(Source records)
........

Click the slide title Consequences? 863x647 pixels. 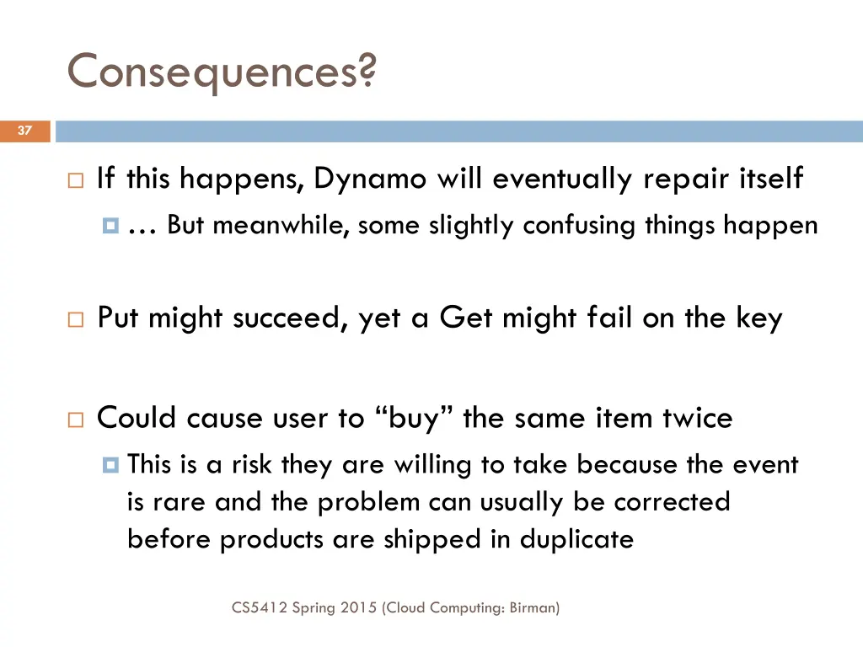click(222, 72)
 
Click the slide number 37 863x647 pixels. click(24, 131)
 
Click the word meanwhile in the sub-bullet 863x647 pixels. click(281, 226)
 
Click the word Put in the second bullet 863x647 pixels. click(119, 318)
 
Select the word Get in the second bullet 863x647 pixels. click(466, 318)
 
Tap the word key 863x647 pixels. click(759, 318)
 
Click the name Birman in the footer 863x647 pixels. click(533, 607)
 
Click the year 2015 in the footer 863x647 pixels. click(360, 607)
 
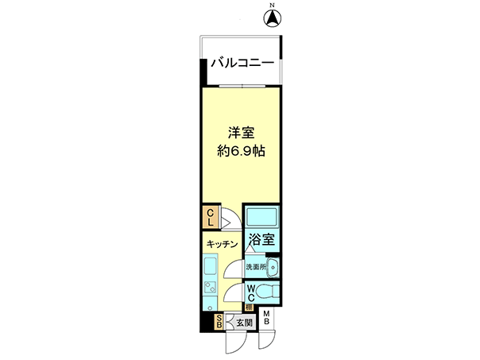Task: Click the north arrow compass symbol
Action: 273,17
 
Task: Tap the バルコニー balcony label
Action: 242,63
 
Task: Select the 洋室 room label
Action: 242,133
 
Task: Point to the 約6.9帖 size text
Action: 242,151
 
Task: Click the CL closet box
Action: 211,217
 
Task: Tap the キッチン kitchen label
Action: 222,244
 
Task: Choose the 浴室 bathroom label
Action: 261,239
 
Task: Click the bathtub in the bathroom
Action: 262,216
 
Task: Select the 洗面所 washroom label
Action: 256,267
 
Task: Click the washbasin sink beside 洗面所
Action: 273,267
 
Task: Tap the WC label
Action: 251,292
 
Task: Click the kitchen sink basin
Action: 211,266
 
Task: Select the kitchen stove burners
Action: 211,288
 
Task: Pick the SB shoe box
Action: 219,321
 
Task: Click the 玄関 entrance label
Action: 245,323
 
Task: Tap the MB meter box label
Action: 266,317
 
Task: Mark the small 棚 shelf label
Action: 249,307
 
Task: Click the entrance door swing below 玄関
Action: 236,343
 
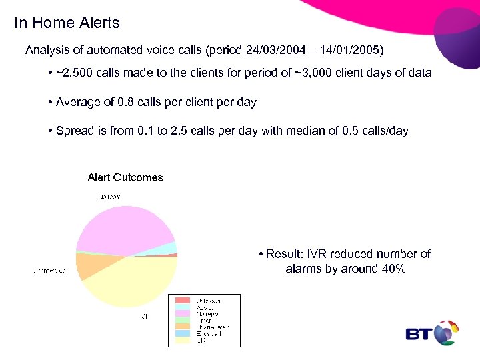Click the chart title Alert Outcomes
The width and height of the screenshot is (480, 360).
[125, 177]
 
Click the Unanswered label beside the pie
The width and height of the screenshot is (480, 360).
[49, 271]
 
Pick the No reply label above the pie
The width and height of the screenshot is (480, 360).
[109, 196]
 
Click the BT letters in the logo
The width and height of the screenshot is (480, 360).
[419, 333]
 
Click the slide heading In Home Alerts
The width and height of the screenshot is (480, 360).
[67, 23]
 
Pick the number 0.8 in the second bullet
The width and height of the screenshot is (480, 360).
[125, 102]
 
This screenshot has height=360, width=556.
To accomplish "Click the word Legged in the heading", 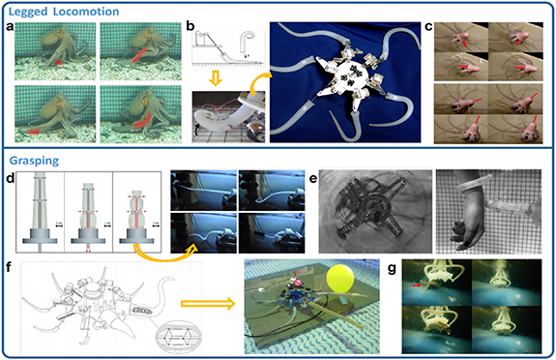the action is (x=29, y=12).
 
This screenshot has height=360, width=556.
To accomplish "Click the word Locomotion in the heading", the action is (x=86, y=12).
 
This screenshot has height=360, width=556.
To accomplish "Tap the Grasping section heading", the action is (x=34, y=161).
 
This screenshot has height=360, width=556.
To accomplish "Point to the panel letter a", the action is (x=11, y=27).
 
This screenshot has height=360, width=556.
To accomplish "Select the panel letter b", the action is (x=190, y=25).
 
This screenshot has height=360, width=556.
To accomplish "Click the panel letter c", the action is (x=428, y=27).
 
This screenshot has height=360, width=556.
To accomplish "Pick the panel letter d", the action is (x=11, y=178).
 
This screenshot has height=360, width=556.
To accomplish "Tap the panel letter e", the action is (x=313, y=179).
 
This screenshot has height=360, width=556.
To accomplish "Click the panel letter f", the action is (x=10, y=267).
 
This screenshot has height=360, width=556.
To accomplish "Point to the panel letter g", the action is (x=392, y=269).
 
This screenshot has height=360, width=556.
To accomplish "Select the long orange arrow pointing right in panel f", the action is (x=208, y=304).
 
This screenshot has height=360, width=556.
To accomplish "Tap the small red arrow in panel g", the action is (x=417, y=285).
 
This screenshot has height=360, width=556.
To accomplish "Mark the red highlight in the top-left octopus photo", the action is (x=56, y=63).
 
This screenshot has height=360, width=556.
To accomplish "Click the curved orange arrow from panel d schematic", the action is (x=162, y=255).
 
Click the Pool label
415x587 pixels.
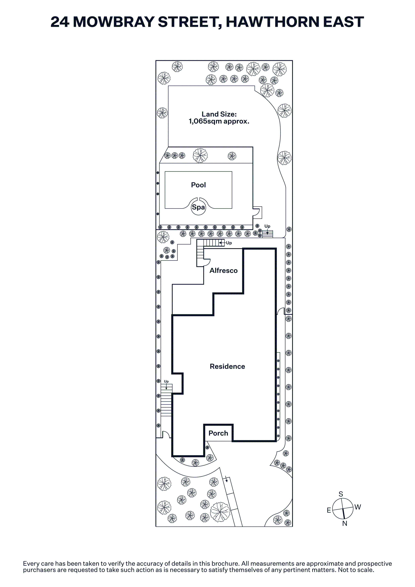(198, 185)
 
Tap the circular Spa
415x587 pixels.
(198, 207)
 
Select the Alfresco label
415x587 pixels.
(223, 270)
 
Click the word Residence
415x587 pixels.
(227, 366)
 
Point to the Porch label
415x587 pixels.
(218, 433)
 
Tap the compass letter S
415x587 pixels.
(341, 494)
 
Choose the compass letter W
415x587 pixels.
(358, 507)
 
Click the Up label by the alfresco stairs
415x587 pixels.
(229, 243)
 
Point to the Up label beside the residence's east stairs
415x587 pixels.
(166, 382)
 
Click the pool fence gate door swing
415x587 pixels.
(257, 212)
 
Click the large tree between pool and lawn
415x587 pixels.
(200, 155)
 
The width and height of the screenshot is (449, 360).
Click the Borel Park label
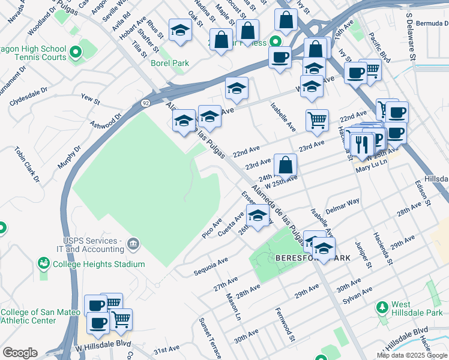(x=173, y=63)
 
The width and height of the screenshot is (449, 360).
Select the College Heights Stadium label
(x=98, y=264)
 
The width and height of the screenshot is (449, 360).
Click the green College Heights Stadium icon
(x=43, y=263)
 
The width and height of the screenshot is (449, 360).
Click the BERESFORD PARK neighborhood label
(x=313, y=257)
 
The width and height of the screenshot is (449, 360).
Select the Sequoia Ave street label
(x=211, y=268)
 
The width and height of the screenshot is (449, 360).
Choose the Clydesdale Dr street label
(x=29, y=99)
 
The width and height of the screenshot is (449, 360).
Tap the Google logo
(x=20, y=353)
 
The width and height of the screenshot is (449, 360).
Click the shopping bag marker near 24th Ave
(x=286, y=165)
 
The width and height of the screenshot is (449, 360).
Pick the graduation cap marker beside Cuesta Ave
(x=258, y=215)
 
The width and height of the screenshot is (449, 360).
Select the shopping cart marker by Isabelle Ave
(x=316, y=119)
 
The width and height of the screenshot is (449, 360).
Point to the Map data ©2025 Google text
(x=412, y=355)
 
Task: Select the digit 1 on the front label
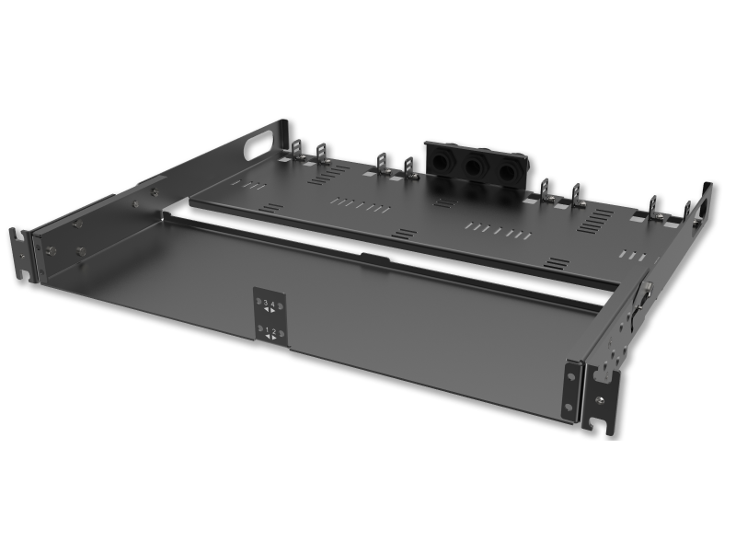tap(267, 328)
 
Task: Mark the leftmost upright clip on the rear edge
tap(297, 150)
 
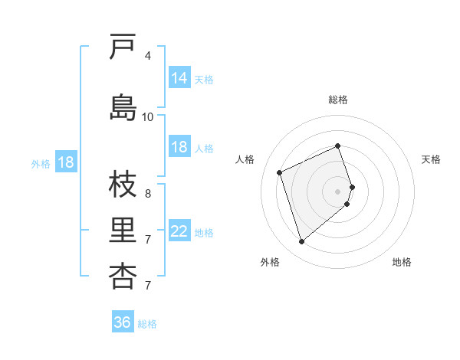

........

▶ **What to produce**: Can you give the rows above as a Markdown table with the columns Number and Line, starting at the line that has "Click the large tree between pool and lawn" and ending after the line that has "(x=286, y=165)"? Skip blank lines and leave the pictures out.

▶ **Solved exercise**:
| Number | Line |
|---|---|
| 1 | Click the large tree between pool and lawn |
| 2 | 415x587 pixels. |
| 3 | (200, 155) |
| 4 | The width and height of the screenshot is (449, 360). |
| 5 | Click the Borel Park label |
| 6 | (x=173, y=63) |
| 7 | The width and height of the screenshot is (449, 360). |
| 8 | Select the College Heights Stadium label |
| 9 | (x=98, y=264) |
| 10 | The width and height of the screenshot is (449, 360). |
| 11 | Click the green College Heights Stadium icon |
| 12 | (x=43, y=263) |
| 13 | The width and height of the screenshot is (449, 360). |
| 14 | Click the BERESFORD PARK neighborhood label |
| 15 | (x=313, y=257) |
| 16 | The width and height of the screenshot is (449, 360). |
| 17 | Select the Sequoia Ave street label |
| 18 | (x=211, y=268) |
| 19 | The width and height of the screenshot is (449, 360). |
| 20 | Choose the Clydesdale Dr street label |
| 21 | (x=29, y=99) |
| 22 | The width and height of the screenshot is (449, 360). |
| 23 | Tap the Google logo |
| 24 | (x=20, y=353) |
| 25 | The width and height of the screenshot is (449, 360). |
| 26 | Click the shopping bag marker near 24th Ave |
| 27 | (x=286, y=165) |